START MATERIAL FOR THIS TASK

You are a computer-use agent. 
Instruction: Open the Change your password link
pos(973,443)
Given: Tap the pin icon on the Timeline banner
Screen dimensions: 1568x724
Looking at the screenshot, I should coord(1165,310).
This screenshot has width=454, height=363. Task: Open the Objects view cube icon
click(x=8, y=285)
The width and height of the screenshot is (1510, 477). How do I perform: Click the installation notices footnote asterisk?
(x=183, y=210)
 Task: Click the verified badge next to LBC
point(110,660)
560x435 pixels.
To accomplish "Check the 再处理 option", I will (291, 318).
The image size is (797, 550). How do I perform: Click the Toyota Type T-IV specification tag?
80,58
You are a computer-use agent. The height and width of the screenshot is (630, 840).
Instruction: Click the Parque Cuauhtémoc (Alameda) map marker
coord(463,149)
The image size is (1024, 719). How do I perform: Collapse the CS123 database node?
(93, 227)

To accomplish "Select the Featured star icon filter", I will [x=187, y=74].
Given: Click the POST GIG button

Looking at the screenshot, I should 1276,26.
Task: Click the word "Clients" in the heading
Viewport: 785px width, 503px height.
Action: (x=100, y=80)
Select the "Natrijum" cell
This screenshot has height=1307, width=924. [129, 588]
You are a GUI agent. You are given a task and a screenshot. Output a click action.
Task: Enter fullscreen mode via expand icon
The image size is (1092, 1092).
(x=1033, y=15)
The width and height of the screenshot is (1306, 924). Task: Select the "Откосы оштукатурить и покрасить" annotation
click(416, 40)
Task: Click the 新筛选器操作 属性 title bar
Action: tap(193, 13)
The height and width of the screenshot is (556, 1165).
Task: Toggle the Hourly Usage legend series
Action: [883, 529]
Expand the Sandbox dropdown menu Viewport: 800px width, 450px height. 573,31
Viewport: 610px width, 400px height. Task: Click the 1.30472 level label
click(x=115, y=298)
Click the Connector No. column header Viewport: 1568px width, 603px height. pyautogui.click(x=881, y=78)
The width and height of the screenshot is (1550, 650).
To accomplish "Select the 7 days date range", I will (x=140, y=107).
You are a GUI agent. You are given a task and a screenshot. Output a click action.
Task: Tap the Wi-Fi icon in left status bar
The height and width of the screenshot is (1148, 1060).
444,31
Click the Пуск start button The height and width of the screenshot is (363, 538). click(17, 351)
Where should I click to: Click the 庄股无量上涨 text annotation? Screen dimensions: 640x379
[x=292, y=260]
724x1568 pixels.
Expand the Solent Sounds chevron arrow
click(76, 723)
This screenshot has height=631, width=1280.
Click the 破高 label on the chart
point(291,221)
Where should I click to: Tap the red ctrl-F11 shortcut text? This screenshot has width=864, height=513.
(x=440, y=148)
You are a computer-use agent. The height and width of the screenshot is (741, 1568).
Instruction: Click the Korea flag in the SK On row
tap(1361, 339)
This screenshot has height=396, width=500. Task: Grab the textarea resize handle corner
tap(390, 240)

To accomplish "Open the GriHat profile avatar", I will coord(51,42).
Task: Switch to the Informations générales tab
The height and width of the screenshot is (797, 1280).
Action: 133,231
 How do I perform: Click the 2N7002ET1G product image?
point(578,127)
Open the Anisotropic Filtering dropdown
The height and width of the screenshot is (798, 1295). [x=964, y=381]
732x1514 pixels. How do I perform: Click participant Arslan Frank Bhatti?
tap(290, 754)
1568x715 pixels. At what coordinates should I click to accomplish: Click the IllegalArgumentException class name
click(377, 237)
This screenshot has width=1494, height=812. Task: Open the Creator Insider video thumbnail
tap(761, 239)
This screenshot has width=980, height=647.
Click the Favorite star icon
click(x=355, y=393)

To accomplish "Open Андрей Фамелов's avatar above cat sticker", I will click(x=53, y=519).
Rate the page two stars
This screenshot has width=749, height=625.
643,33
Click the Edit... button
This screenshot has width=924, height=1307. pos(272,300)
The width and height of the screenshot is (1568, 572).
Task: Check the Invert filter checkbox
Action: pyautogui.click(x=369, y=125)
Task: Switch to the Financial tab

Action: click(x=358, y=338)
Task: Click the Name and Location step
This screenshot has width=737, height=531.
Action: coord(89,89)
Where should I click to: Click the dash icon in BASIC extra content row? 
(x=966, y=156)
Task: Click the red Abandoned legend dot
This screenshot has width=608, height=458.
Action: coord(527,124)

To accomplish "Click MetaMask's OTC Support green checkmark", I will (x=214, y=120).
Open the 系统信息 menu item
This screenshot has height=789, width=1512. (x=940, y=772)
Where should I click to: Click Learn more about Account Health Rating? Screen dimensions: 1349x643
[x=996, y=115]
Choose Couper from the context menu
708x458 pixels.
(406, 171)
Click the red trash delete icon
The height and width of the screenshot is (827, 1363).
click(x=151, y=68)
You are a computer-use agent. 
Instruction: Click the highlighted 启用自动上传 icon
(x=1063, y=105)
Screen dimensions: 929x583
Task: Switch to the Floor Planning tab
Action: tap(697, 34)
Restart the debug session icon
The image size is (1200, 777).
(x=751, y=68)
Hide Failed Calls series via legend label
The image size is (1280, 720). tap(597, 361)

END MATERIAL FOR THIS TASK

- ACTIVITY -
Please return the records above in their exact form.

- WRITTEN ANSWER -
You are a computer-use agent. 
Instruction: Open the Change your password link
pos(973,443)
Given: Tap the pin icon on the Timeline banner
Screen dimensions: 1568x724
Looking at the screenshot, I should coord(1165,310).
This screenshot has width=454, height=363. Task: Open the Objects view cube icon
click(x=8, y=285)
The width and height of the screenshot is (1510, 477). How do I perform: Click the installation notices footnote asterisk?
(x=183, y=210)
 Task: Click the verified badge next to LBC
point(110,660)
560x435 pixels.
To accomplish "Check the 再处理 option", I will (291, 318).
The image size is (797, 550). How do I perform: Click the Toyota Type T-IV specification tag?
80,58
You are a computer-use agent. The height and width of the screenshot is (630, 840).
Instruction: Click the Parque Cuauhtémoc (Alameda) map marker
coord(463,149)
The image size is (1024, 719). How do I perform: Collapse the CS123 database node?
(93, 227)

To accomplish "Select the Featured star icon filter", I will [x=187, y=74].
Given: Click the POST GIG button

Looking at the screenshot, I should 1276,26.
Task: Click the word "Clients" in the heading
Viewport: 785px width, 503px height.
Action: (x=100, y=80)
Select the "Natrijum" cell
This screenshot has height=1307, width=924. [129, 588]
You are a GUI agent. You are given a task and a screenshot. Output a click action.
Task: Enter fullscreen mode via expand icon
The image size is (1092, 1092).
(x=1033, y=15)
The width and height of the screenshot is (1306, 924). Task: Select the "Откосы оштукатурить и покрасить" annotation
click(416, 40)
Task: Click the 新筛选器操作 属性 title bar
Action: tap(193, 13)
The height and width of the screenshot is (556, 1165).
Task: Toggle the Hourly Usage legend series
Action: [883, 529]
Expand the Sandbox dropdown menu Viewport: 800px width, 450px height. 573,31
Viewport: 610px width, 400px height. Task: Click the 1.30472 level label
click(x=115, y=298)
Click the Connector No. column header Viewport: 1568px width, 603px height. pyautogui.click(x=881, y=78)
The width and height of the screenshot is (1550, 650).
To accomplish "Select the 7 days date range", I will (x=140, y=107).
You are a GUI agent. You are given a task and a screenshot. Output a click action.
Task: Tap the Wi-Fi icon in left status bar
The height and width of the screenshot is (1148, 1060).
444,31
Click the Пуск start button The height and width of the screenshot is (363, 538). click(17, 351)
Where should I click to: Click the 庄股无量上涨 text annotation? Screen dimensions: 640x379
[x=292, y=260]
724x1568 pixels.
Expand the Solent Sounds chevron arrow
click(76, 723)
This screenshot has height=631, width=1280.
Click the 破高 label on the chart
point(291,221)
Where should I click to: Tap the red ctrl-F11 shortcut text? This screenshot has width=864, height=513.
(x=440, y=148)
You are a computer-use agent. The height and width of the screenshot is (741, 1568).
Instruction: Click the Korea flag in the SK On row
tap(1361, 339)
This screenshot has height=396, width=500. Task: Grab the textarea resize handle corner
tap(390, 240)

To accomplish "Open the GriHat profile avatar", I will coord(51,42).
Task: Switch to the Informations générales tab
The height and width of the screenshot is (797, 1280).
Action: 133,231
 How do I perform: Click the 2N7002ET1G product image?
point(578,127)
Open the Anisotropic Filtering dropdown
The height and width of the screenshot is (798, 1295). [x=964, y=381]
732x1514 pixels. How do I perform: Click participant Arslan Frank Bhatti?
tap(290, 754)
1568x715 pixels. At what coordinates should I click to accomplish: Click the IllegalArgumentException class name
click(377, 237)
This screenshot has width=1494, height=812. Task: Open the Creator Insider video thumbnail
tap(761, 239)
This screenshot has width=980, height=647.
Click the Favorite star icon
click(x=355, y=393)

To accomplish "Open Андрей Фамелов's avatar above cat sticker", I will click(x=53, y=519).
Rate the page two stars
This screenshot has width=749, height=625.
643,33
Click the Edit... button
This screenshot has width=924, height=1307. pos(272,300)
The width and height of the screenshot is (1568, 572).
Task: Check the Invert filter checkbox
Action: pyautogui.click(x=369, y=125)
Task: Switch to the Financial tab

Action: click(x=358, y=338)
Task: Click the Name and Location step
This screenshot has width=737, height=531.
Action: coord(89,89)
Where should I click to: Click the dash icon in BASIC extra content row? 
(x=966, y=156)
Task: Click the red Abandoned legend dot
This screenshot has width=608, height=458.
Action: coord(527,124)

To accomplish "Click MetaMask's OTC Support green checkmark", I will (x=214, y=120).
Open the 系统信息 menu item
This screenshot has height=789, width=1512. (x=940, y=772)
Where should I click to: Click Learn more about Account Health Rating? Screen dimensions: 1349x643
[x=996, y=115]
Choose Couper from the context menu
708x458 pixels.
(406, 171)
Click the red trash delete icon
The height and width of the screenshot is (827, 1363).
click(x=151, y=68)
You are a computer-use agent. 
Instruction: Click the highlighted 启用自动上传 icon
(x=1063, y=105)
Screen dimensions: 929x583
Task: Switch to the Floor Planning tab
Action: tap(697, 34)
Restart the debug session icon
The image size is (1200, 777).
(x=751, y=68)
Hide Failed Calls series via legend label
The image size is (1280, 720). tap(597, 361)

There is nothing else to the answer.